Француженка может достигнуть немыслимых высот, выражая свое восхищение искусством сервировки стола, но, как правило, ее собственный стол отличают простота и хороший вкус. Если она пуристка, то предпочтет тонкий парный фарфор и гравированные столовые приборы, хрустальные бокалы и красивую льняную скатерть. Если она примыкает к богеме, то ее порадует разноцветная керамическая посуда (называемая faïence) и кусок декоративной ткани с блошиного рынка в качестве скатерти. А может быть, она предпочтет ничем не закрывать простой сосновый деревенский стол с темными шероховатыми бороздками.
На ее столе вы наверняка увидите частички истории: может, старые льняные салфетки, вышитые по краям ее бабушкой, или фамильное серебро. Для гостей на столе всегда будут цветы, и свечи, и бокалы для вина и воды, а на каждый день – простые стаканы.

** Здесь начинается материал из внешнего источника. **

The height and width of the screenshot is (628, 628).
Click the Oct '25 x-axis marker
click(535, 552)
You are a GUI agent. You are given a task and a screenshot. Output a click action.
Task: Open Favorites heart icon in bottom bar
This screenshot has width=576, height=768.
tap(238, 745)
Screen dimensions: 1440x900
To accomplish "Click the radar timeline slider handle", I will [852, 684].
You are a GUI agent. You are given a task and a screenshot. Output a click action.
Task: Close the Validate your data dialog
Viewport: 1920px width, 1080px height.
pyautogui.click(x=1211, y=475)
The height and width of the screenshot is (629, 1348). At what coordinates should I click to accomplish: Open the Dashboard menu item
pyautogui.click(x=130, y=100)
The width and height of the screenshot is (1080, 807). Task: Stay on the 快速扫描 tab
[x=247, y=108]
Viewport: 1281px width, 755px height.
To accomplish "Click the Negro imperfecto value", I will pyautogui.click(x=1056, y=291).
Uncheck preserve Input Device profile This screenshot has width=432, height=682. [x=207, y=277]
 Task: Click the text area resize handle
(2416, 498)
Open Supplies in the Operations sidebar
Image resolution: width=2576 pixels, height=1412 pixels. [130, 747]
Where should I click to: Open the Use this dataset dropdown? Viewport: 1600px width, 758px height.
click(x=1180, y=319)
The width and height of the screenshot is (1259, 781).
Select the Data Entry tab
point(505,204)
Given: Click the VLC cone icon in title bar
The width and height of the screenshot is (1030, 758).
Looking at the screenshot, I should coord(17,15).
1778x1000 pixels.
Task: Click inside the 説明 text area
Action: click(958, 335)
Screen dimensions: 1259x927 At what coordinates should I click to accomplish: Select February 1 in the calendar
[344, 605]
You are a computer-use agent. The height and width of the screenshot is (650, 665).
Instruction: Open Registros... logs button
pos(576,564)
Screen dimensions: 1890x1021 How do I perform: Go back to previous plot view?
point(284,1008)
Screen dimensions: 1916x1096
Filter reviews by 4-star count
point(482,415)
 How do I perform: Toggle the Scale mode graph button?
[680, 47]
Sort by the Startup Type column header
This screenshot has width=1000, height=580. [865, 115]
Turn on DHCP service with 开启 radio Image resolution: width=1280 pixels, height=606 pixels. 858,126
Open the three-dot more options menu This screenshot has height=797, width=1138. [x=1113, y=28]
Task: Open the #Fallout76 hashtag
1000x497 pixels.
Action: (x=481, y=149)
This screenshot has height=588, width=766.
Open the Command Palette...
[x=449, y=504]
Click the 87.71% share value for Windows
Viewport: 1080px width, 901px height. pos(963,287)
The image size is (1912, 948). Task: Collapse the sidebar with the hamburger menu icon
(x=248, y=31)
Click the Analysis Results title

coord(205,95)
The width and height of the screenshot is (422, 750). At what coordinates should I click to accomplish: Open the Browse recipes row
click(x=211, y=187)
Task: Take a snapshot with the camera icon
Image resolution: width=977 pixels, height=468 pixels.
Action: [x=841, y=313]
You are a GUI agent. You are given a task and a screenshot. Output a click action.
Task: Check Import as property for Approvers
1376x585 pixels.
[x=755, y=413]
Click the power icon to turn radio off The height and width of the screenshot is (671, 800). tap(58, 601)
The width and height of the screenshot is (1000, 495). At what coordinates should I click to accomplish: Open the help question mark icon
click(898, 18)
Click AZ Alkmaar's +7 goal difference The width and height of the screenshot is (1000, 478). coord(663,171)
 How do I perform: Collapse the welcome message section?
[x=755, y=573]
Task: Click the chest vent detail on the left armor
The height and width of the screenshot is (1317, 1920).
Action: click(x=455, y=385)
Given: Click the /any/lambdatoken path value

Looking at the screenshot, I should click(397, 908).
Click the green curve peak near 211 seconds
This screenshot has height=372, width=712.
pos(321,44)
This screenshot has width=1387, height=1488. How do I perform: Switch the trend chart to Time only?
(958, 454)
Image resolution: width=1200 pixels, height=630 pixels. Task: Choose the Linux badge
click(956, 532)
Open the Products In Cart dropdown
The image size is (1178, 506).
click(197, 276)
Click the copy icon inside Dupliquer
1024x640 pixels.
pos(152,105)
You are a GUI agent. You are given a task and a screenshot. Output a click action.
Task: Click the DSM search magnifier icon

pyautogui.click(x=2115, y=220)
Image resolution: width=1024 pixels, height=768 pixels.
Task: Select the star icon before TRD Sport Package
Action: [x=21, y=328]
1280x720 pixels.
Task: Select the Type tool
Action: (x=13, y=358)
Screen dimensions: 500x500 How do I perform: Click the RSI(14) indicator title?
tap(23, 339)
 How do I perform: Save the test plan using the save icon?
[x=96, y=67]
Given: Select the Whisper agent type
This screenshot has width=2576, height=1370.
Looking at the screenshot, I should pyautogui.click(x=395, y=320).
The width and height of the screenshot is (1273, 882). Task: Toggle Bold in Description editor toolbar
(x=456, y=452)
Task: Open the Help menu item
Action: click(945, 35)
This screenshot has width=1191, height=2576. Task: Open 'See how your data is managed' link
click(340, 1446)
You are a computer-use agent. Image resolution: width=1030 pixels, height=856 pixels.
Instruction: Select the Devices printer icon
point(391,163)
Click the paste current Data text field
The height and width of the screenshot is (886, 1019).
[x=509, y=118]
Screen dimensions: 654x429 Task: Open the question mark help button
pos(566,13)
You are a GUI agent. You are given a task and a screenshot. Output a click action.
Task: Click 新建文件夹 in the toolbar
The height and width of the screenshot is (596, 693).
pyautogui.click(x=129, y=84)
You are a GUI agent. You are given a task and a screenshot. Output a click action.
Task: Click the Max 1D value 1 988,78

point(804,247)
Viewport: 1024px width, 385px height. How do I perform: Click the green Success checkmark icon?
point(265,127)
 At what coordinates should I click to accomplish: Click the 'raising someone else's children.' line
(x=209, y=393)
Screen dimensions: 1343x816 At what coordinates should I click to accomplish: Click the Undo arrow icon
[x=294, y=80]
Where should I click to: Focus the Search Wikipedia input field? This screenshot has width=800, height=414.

Ах, да – и простая соломенная корзиночка или изящная чаша (из олова, стекла или дерева) для хлеба.
Fin
После десяти лет бесчисленных французских обедов и ужинов мои внутренние голоса все еще грозят мне неминуемым наказанием, если я съем что-нибудь слишком жирное или чересчур сладкое, хотя сейчас я гораздо реже лишаю их удовольствий, чем в свои дофранцузские дни. Француженка любит еду – иногда фанатично. Она любит ее выращивать, готовить и, что весьма важно – есть. Она ощущает жизнь в значительной степени через удовольствие от вкуса еды. И она научила меня тому, что имела в виду М.Ф.К. Фишер, когда писала о том, как ела «…с восторженной, чувственной сосредоточенностью, которая не имела ничего общего с физическим голодом, но, казалось, насыщала какую-то другую часть меня».
«Она умерла с ножом в руке на своей кухне, где готовила пятьдесят лет, и в газетах о ее смерти торжественно написали, как о смерти художника».
Мало что может лучше проиллюстрировать присущие француженке качества, чем ее отношение к еде: время, которое она тратит, и наслаждение, которое получает от чувственного процесса приготовления и принятия пищи. Неизменные качество и благоразумие, которые сообщаются каждому ингредиенту, каждому движению, каждому кусочку. Прочная традиция, которая придает всему какое-то обнадеживающее и бодрящее очарование. И неистовые шеф-повара, эпикурейцы – не говоря уже о поколениях матерей-кулинаров, сохраняющих все в истории. Еда создает француженку, и она, в свою очередь, создает еду. Империи будут рождаться и рушиться, но la cuisine останется навсегда.
Глава пятая
Праздник
Мой первый Новый год во Франции был вот таким: предшествующий месяц, декабрь, я провела, празднуя с друзьями и семьей по всему Парижу и окрестностям. Вечеринки, ужины, ланчи, коктейли. Как и все, я в гигантских количествах ела фуа-гра, а также что-то мясное, что казалось мне великолепным на вкус, пока я не узнала, что это andoillette, то есть кровяная колбаса. Мы выпивали несметное количество бутылок шампанского и бордо и ложились спать так поздно, что в тот месяц для нас стало нормой заканчивать пир с криками петухов далеко в полях.